What the task requires: Range to repeat from the listing below: the line containing "Task: Click the インデックス button" down to the line containing "Open the Default Vat dropdown showing No VAT", both included. Copy it exactly, pictures excluded, and add nothing else.

Provided records:
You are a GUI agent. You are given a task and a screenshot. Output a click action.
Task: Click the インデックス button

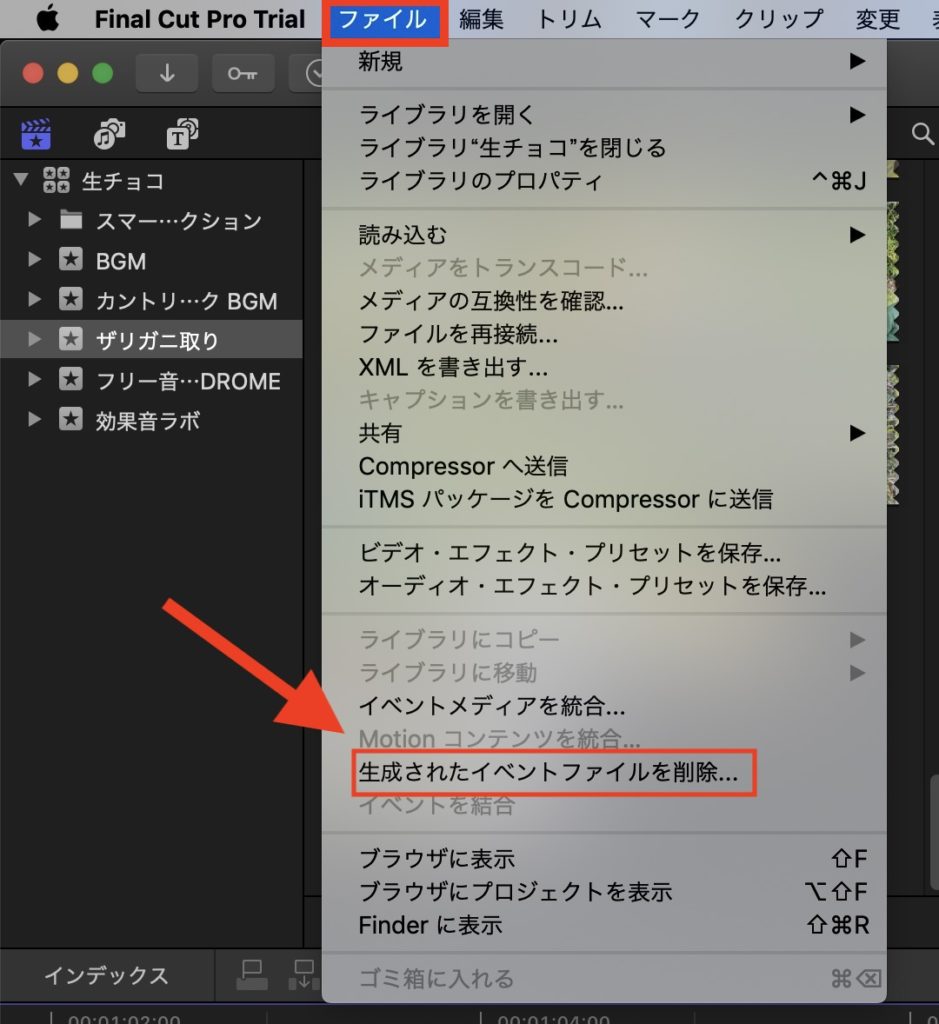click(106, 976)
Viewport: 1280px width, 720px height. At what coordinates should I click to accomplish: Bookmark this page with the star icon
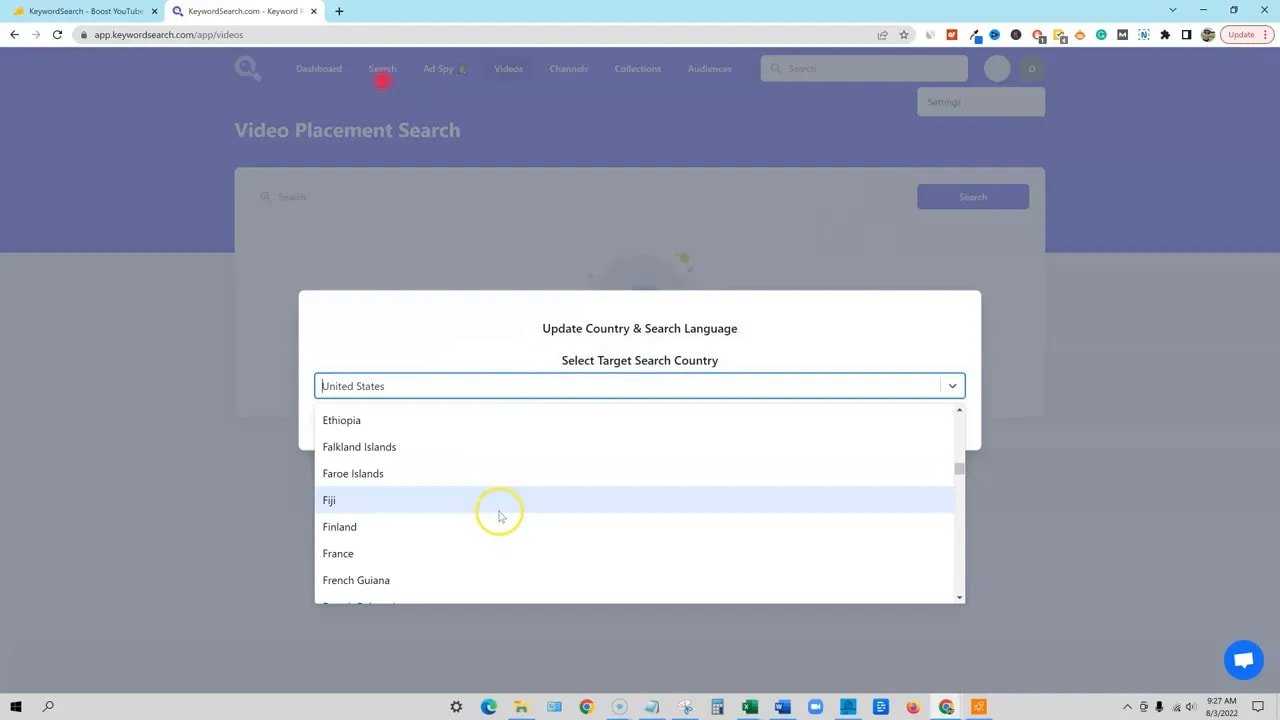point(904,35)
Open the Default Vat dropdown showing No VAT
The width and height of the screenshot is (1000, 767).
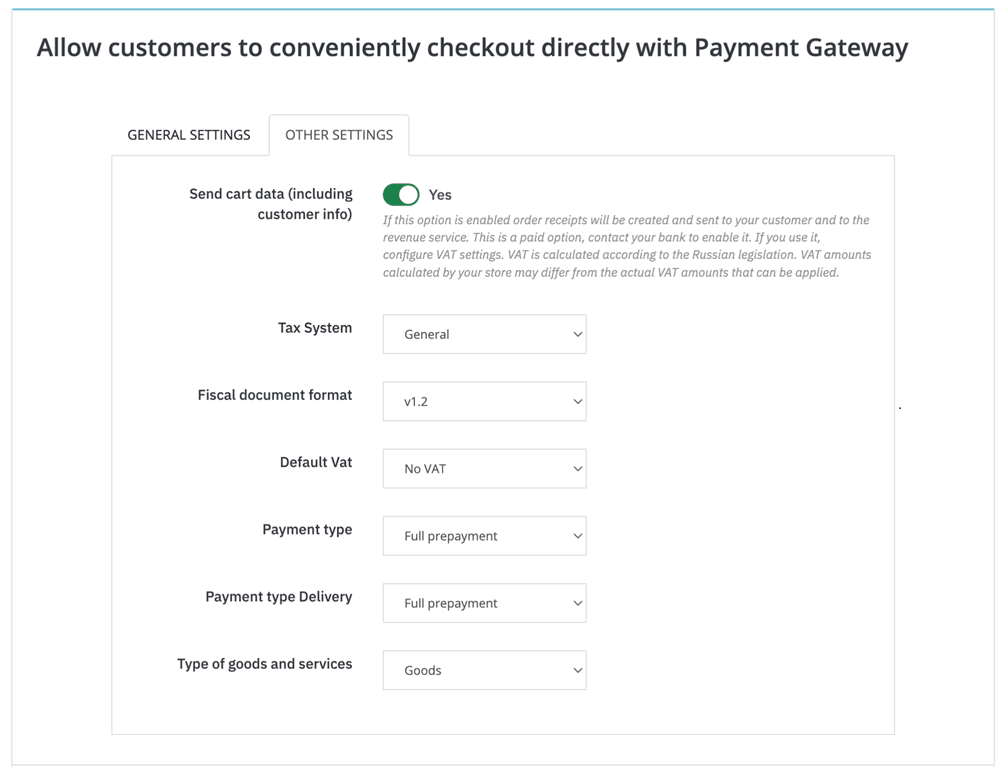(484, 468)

* * *

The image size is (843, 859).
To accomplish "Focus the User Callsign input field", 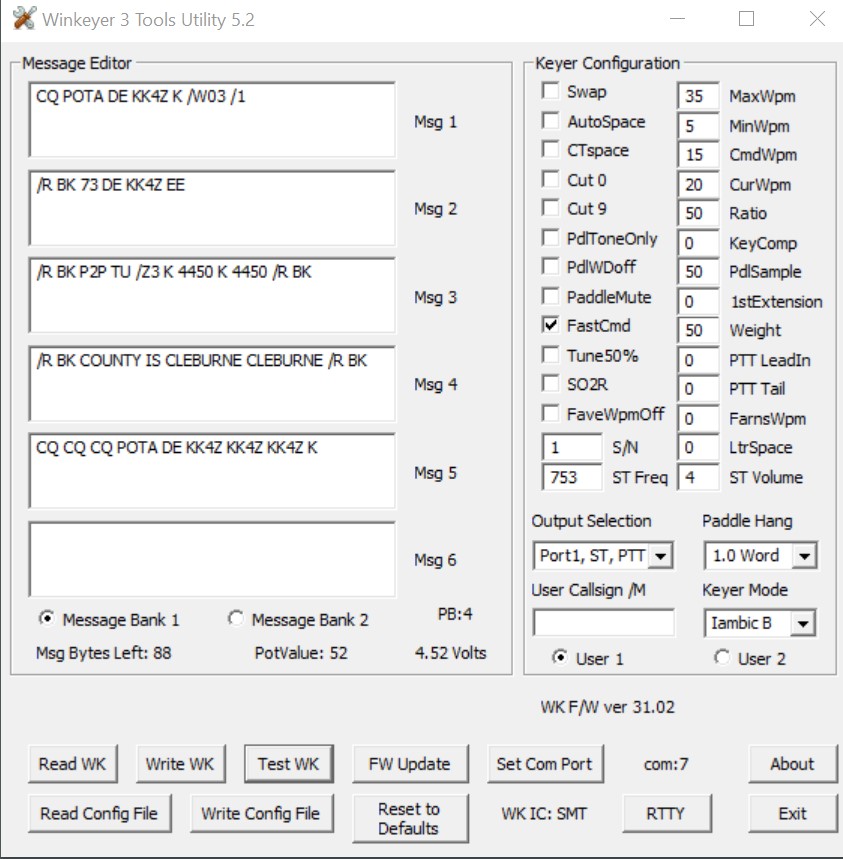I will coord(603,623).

* * *

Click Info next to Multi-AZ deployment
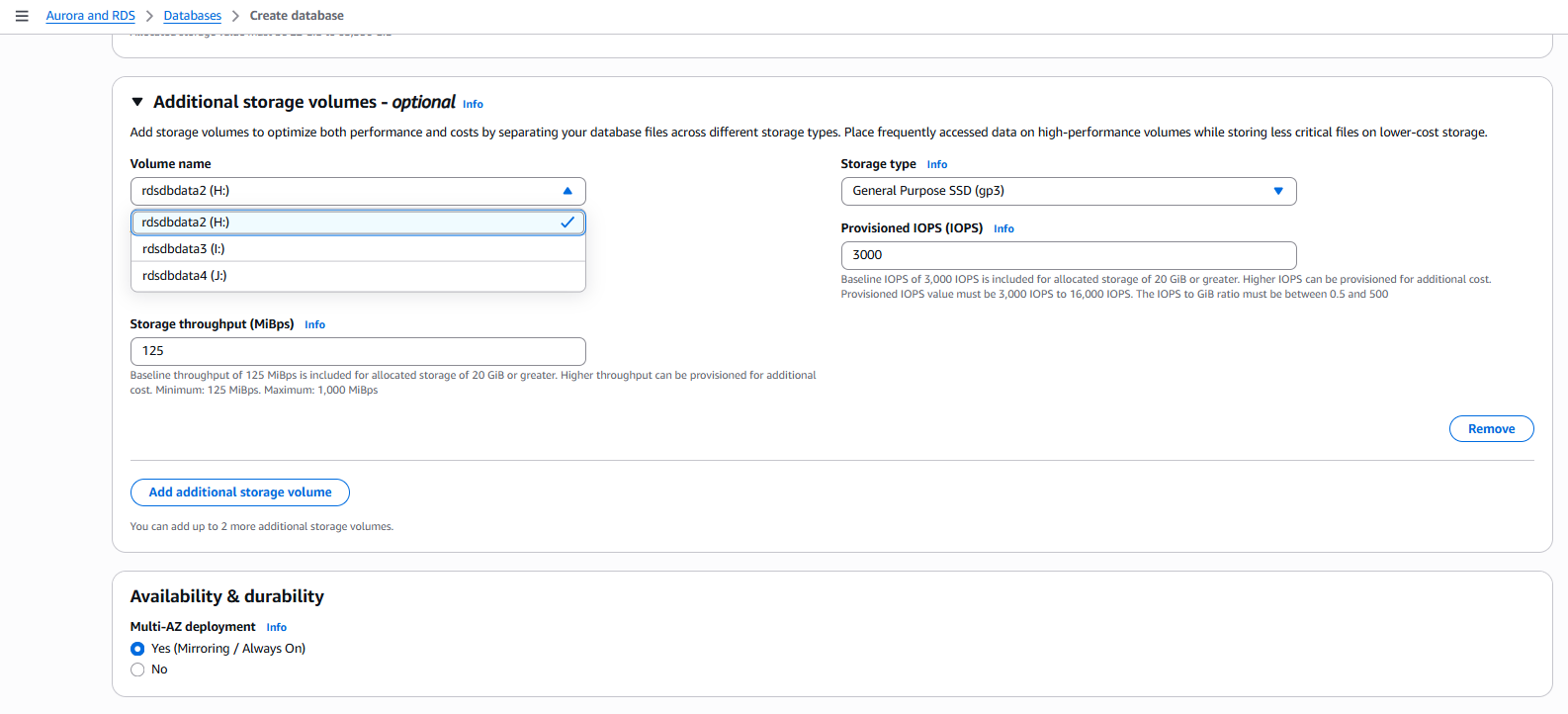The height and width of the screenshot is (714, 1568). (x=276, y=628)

Output of the task:
Task: Click the インデックス button

click(106, 976)
Viewport: 1280px width, 720px height. At what coordinates should I click to accomplish: Bookmark this page with the star icon
point(904,35)
Open the Default Vat dropdown showing No VAT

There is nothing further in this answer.